▶ ABOUT THIS EXERCISE
Check each line of the entries below for the string "screenshot"; copy every line where it appears.
• • • • • • •
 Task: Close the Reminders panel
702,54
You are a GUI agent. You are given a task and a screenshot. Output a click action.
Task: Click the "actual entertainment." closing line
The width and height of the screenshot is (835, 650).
• • • • • • •
▶ RESULT OF THE EXERCISE
You are a GUI agent. You are given a task and a screenshot. Output a click action.
The width and height of the screenshot is (835, 650).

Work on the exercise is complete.